I am completely and utterly lost right now. No social networking and no chips, also no wine. Geez, I’m a needy lady these days. I never realized how dependent I had become on seemingly insignificant details of my life. Oh, and let’s not discuss caffeine, or nicotine. Not kidding. I used to smoke, mostly in my teenage years and I meandered around the social smoking stage off an on in my 20-30’s, let’s just be honest, I love nicotine like I love chips and wine. I am laughing right now at my honesty. Look, I am not here to pussy-foot around these subjects, I am not fasting for the fun of it. I am a passionate person, I am passionate about my passions, and my passions passions. I love a good chip, my favorites are probably Fritos honey barbecue twists, Doritos, and Pringles, any flavor, Funyuns, but I would pass all of those for some (with emphasis) Vodoo flavored Zapps! There’s that passion again, it’s directly proportionate to my arse. Also, I vape my nic these days, which may or may not be worse than good old-fashioned combustible tobacco. And I use a very low nic juice, ok now I am just making skewsis.
But why stop there, when you could drink wine, although everybody knows you either indulge in junk food or wine, wine is best served alone, maybe a little something after the wine has been consumed. But nicotine, nicotine and wine go perfectly together, symbiosis. And social networking just mixes right in there will all of them.
And coffee, well coffee is all. Nothing can be done that is worthwhile without coffee.
This. Is. My. Mantra. All of the above.
Maybe not the healthiest of mantras…I do some healthy stuff too. I work out. I will pick a 6 week period about three times a year and go full-bore, I mean high-caliber exercise, not able to walk for 6 weeks exercise. I am good momma, daughter, friend, and wife. I love to help people, I am also a nurse. I do some volunteer work and love to collect vintage things. I am not all vices, I am not all vices, I am not all vices. I am someone you want to be friends with, I have a big personality, I love myself. I say all these things to help counter the self-deprecating first few paragraphs, I have to build myself back up if I want to finish this post.
Why would anyone want to put this kind of personal information out there?
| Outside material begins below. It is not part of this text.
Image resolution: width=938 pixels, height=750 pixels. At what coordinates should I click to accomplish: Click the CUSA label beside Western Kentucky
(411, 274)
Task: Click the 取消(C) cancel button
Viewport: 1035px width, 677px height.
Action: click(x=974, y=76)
I guess because I don’t have anything to lose, I have a strong network of family and friends, and I have a suspicion that other people have these same struggles, they may just care what people think, I however, do not. I mean not really, ok maybe a little but I have no shame.
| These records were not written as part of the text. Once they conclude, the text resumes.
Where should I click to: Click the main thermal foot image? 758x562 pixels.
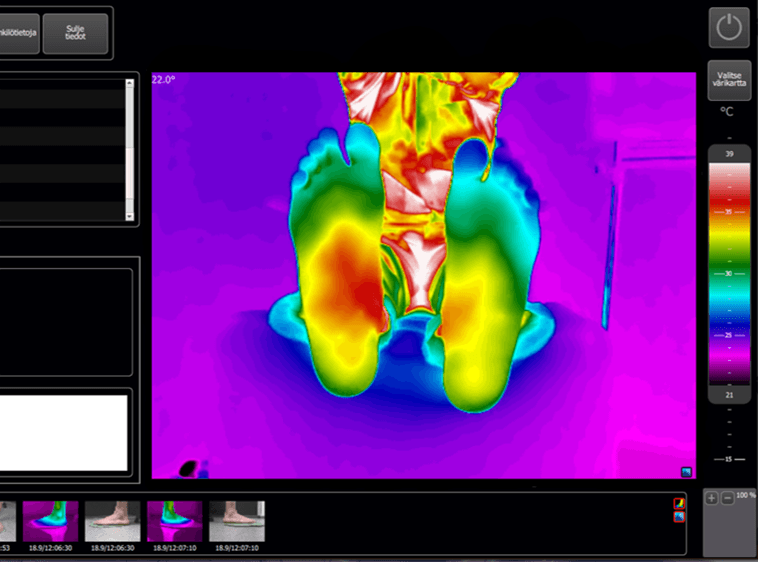coord(423,275)
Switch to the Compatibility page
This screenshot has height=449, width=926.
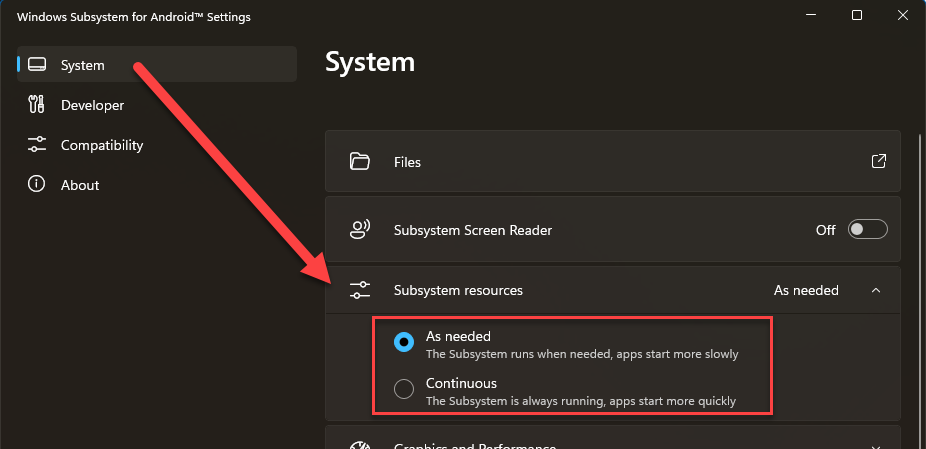[101, 145]
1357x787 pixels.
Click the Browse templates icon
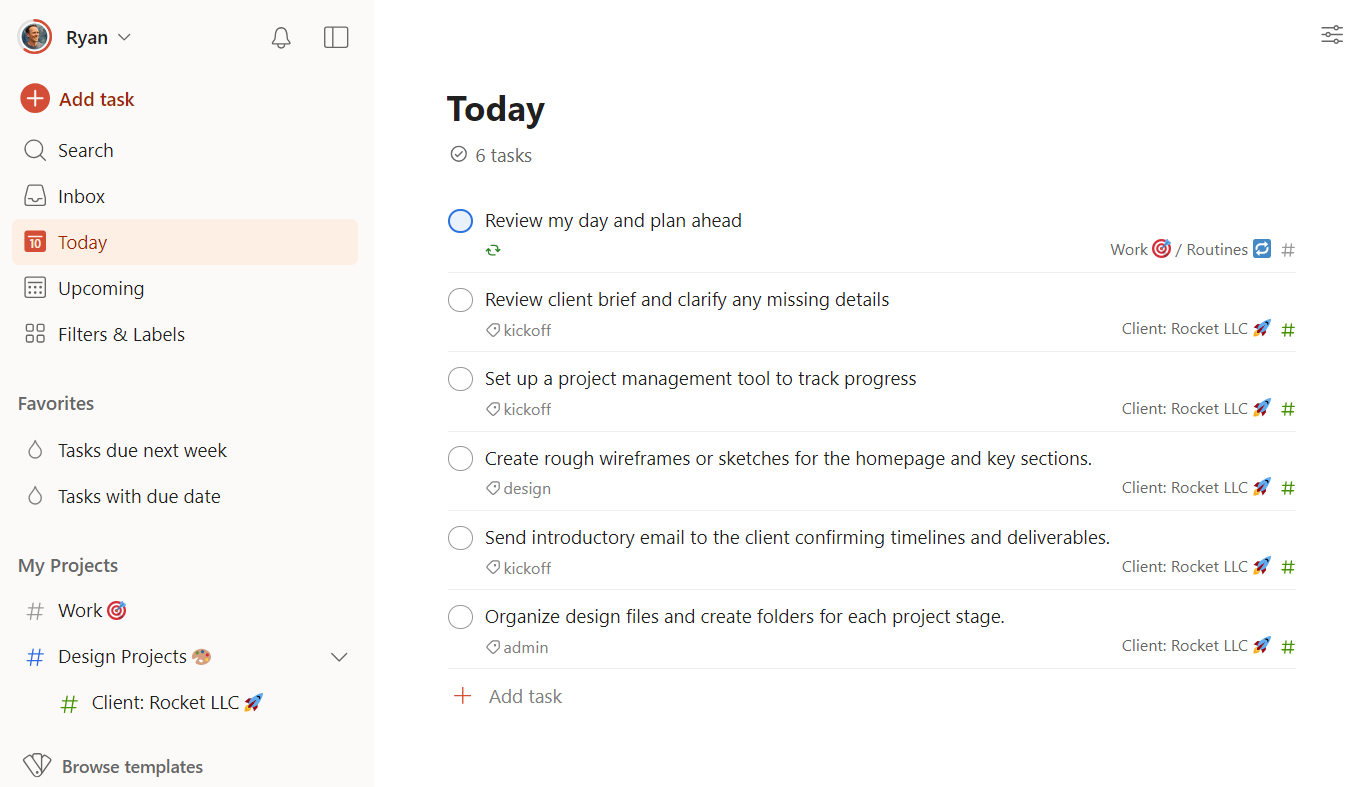pos(37,767)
What I do care about is peace. I want to live soooo free. I want to be unattached to anything that could entangle me, get in my way, keep me from running this race. That being said, I am trying this fast. I don’t think I have really lost any weight, but it’s more about re-learning who I am, cleansing my palate, and pushing my way up to the stage.
Have you ever been to a concert and had floor tickets, you know when you decide to go for it and rush the stage with hundreds of other fools? All this while the older, more sophisticated concert goer watches from seats whilst sipping some red and munching on Fritos. Well, that’s how I see this. I am grabbing at my youth again, knowing life is about being right up front. God is front and center and I want a good look at him, I want to see him up close, not just hear the music, that isn’t enough for me. I put down my fritos and wine, and here I am, crowd surfing my way to Jesus. heh.
This has been a lot of information, I will close now, push publish, before the regret sinks in. Godspeed fellow humans.